The task: Copy the material starting at the line containing "the right half" and ending at the line containing "coord(901,177)", with the request unchanged and each coordinate in the answer offset by -41.

Items:
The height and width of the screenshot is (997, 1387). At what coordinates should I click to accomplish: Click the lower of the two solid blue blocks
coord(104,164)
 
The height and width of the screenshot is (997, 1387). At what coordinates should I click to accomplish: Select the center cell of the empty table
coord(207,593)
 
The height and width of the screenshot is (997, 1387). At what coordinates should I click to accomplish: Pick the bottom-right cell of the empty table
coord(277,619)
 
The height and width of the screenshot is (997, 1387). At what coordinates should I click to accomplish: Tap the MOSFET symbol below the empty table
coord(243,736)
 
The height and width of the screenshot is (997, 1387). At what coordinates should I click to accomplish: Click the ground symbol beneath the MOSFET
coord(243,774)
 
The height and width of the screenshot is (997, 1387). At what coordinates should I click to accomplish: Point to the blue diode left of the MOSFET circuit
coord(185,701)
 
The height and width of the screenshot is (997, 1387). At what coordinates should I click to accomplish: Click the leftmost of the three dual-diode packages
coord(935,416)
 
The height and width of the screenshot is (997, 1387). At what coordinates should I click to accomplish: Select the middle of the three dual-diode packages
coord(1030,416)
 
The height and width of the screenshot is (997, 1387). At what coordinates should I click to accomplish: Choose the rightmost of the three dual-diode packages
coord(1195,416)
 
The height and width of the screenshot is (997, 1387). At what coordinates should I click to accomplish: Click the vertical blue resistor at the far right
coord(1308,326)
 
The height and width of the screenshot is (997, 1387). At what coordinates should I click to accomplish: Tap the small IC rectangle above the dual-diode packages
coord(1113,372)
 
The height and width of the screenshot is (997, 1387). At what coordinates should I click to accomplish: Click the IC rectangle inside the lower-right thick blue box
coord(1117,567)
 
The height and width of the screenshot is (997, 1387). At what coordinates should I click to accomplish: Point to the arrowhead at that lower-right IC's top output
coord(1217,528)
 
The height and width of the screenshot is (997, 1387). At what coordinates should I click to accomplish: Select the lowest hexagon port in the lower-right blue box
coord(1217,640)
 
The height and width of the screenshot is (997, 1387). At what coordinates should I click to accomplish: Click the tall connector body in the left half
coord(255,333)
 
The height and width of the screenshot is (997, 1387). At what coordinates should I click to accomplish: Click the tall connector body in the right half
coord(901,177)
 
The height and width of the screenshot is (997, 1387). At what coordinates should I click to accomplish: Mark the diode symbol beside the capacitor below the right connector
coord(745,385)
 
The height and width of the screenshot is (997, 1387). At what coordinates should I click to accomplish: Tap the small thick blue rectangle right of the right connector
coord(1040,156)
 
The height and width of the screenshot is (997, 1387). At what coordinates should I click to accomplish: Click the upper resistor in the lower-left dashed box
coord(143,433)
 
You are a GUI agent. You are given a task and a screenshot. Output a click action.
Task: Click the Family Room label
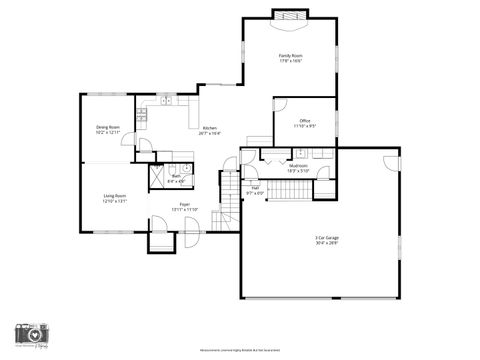[x=290, y=56]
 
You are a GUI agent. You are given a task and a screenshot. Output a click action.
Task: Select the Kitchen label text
[x=209, y=128]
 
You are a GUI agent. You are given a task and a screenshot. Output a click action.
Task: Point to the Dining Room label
[x=108, y=127]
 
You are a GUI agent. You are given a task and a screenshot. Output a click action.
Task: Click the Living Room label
[x=114, y=196]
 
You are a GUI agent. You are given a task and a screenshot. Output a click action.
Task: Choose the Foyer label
[x=185, y=204]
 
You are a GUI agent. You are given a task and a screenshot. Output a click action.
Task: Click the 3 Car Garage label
[x=327, y=236]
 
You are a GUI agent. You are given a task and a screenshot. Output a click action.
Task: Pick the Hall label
[x=255, y=187]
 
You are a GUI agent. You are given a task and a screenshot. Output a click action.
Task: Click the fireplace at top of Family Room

Result:
The height and width of the screenshot is (997, 1387). At what coordinates should I click to accomplish: Click the tall connector body in the right half
coord(860,136)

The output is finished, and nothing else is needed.